Although widely referred to as citrine, these natural rough crystals are in fact heated amethyst. Due to it being extremely rare, citrine is widely produced artificially by heating the purple variety of the mineral quartz. When heated to in excess of 500 °C amethyst changes colour. For many years most people were blissfully unaware that the vast majority of citrine was actually amethyst.
Distinguishing natural citrine from heated amethyst is relatively easy certainly in regards to most commercial grade material. The two most obvious clues are colour and price. Were it to be possible to find natural citrine crystals in this size you would pay an eye-watering price. Citrine which is the yellow variety of the mineral quartz is really quite rare.
Artificially produced citrine tends to have a rich yellowish orange colour and can even be almost brown. Natural citrine on the other hand has a very subtle yellow or golden colour. Although citrine have also be distinctively orange, the crystals would never include opaque white quartz.
It's worth remembering that many minerals are heat treated to enhance or change their colour and have been for thousands of years.
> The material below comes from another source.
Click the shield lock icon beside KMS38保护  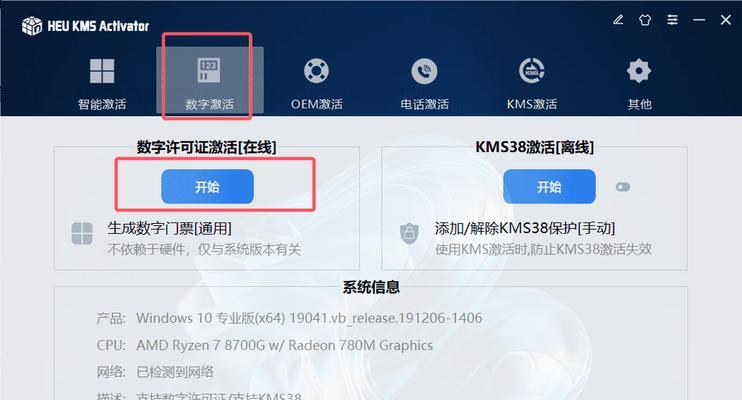[409, 233]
In fact it's extremely unusual for a fine ruby or sapphire not to have been heated. Another interesting fact is the vast majority of citrine geodes are not natural citrine.
Despite having been heated these large and chunky 'citrine' crystals are exceptionally tactile and like most heated amethyst, come from Brazil. Individual weights and sizes can be found in the adjacent dropdown list. Number 1 is the citrine crystal on the left in all three photos. Number 2 is in the middle and number 3 is on the right.